Given text –
Cigarette cm. (noun)

The Cigarette cm is a somewhat obsolete and inaccurate unit of measurement useful for quantifying both time and space in a variety of ways.

1.     Time is measured by the diminishing size of the cigarette (that is, the remaining cgcms). The total cgcm has a direct correlation with the frequency and force of each inhalation. On average, each inhalation is equivalent to 1cgcm.

2.      Each exhalation has an inverse equivalent – as 1 cgcm vanishes it is replaced by a billow of grey plume; a more expansive, gaseous and extroverted manifestation of 1 cgcm. This grey plume, being adaptive to permeable surfaces (walls, skin, ceilings and furniture), is evidenced here supporting the works as an automatic painting of sorts.

3.     1 packet of cigarette papers is equal to a finite number of cgcms – being a ‘consumable’ the total cgcms will diminish over time (months, weeks, days, an evening).

4.     As the smoker smokes each cgcm, we reveal a process of reversal, a manual & repetitious act. Images and texts were once subject to such a process during the late nineteenth century.

5.     As a printing process imbues paper with visual information, the smoking process erases the paper itself, or rather transforms its form so that it may be distributed throughout the atmosphere. This is not dissimilar to how a newspaper enters circulation, nor dissimilar to the passé medium of a fine art print.

Aim A –
In the cigarette cm text, what is each inhalation equal to on average?
Aim B –
From the cigarette cm text, reproduce word for word the part that opens with the words containing "Cigarette cm. (noun)" and closes with "variety of ways.".

Entries provided –
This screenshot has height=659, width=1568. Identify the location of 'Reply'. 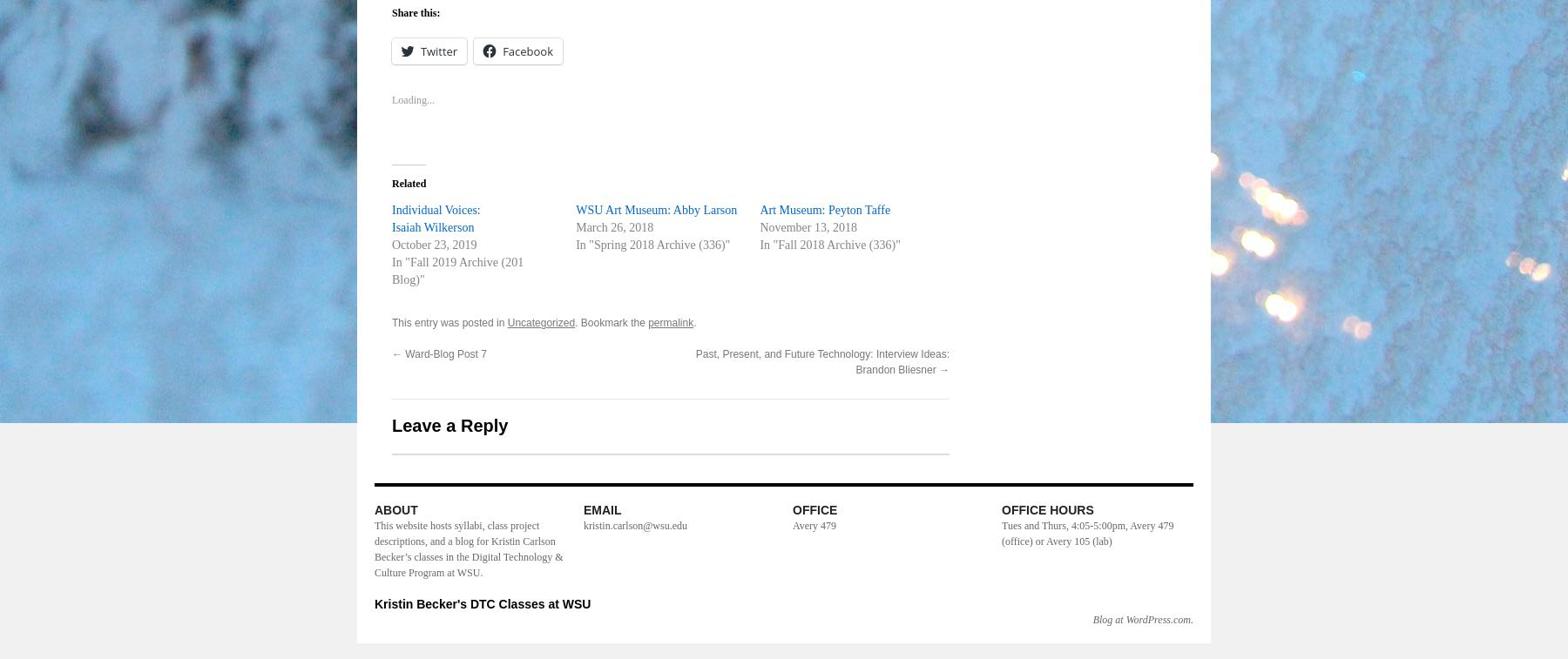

==

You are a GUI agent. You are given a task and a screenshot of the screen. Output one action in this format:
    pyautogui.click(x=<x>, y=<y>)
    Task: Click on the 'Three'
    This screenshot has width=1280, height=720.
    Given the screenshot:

Complete answer A –
On average, each inhalation is equivalent to 1 cgcm.

Complete answer B –
Cigarette cm. (noun)

The Cigarette cm is a somewhat obsolete and inaccurate unit of measurement useful for quantifying both time and space in a variety of ways.